Starting at the first line of the listing below and ending at the line with "Click the segment", copy each line exactly.

■ ■ ■ ■

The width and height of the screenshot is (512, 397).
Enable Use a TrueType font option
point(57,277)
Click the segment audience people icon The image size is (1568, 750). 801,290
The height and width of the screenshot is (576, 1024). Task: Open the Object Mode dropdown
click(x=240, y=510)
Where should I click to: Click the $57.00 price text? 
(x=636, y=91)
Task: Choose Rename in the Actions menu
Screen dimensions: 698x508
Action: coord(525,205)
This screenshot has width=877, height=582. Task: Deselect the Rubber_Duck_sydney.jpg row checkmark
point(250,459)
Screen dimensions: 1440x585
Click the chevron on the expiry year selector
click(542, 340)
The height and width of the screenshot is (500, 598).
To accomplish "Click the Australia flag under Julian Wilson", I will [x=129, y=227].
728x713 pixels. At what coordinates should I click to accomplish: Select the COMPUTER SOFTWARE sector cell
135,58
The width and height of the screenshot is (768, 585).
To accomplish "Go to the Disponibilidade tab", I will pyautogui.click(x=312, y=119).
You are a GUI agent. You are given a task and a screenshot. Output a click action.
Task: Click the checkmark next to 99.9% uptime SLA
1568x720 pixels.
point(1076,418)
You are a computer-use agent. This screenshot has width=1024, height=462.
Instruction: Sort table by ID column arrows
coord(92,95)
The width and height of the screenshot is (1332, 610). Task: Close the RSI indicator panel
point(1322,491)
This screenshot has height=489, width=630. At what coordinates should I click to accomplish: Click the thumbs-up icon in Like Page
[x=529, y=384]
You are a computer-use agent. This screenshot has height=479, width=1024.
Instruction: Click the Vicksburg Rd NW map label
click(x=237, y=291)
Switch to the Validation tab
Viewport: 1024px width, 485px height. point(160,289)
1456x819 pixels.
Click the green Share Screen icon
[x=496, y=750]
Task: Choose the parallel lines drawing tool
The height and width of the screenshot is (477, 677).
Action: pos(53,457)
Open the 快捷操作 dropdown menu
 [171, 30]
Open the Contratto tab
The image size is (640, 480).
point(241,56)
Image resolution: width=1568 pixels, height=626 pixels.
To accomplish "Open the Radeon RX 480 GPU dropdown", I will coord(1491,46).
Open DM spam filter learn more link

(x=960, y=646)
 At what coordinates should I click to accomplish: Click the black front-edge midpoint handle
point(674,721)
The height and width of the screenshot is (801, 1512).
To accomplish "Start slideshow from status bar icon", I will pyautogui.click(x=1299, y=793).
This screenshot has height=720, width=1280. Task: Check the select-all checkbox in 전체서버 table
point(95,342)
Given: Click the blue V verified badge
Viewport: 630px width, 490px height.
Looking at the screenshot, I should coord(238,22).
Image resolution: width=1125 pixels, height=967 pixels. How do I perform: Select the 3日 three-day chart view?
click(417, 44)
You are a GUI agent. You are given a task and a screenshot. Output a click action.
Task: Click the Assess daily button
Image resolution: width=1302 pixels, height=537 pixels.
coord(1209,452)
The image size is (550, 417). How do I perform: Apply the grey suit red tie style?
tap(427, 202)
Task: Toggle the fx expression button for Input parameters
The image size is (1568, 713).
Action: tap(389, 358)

■ ■ ■ ■

**Task response:**
The width and height of the screenshot is (512, 397).
Enable Use a TrueType font option
point(57,277)
Click the segment audience people icon The image size is (1568, 750). 801,290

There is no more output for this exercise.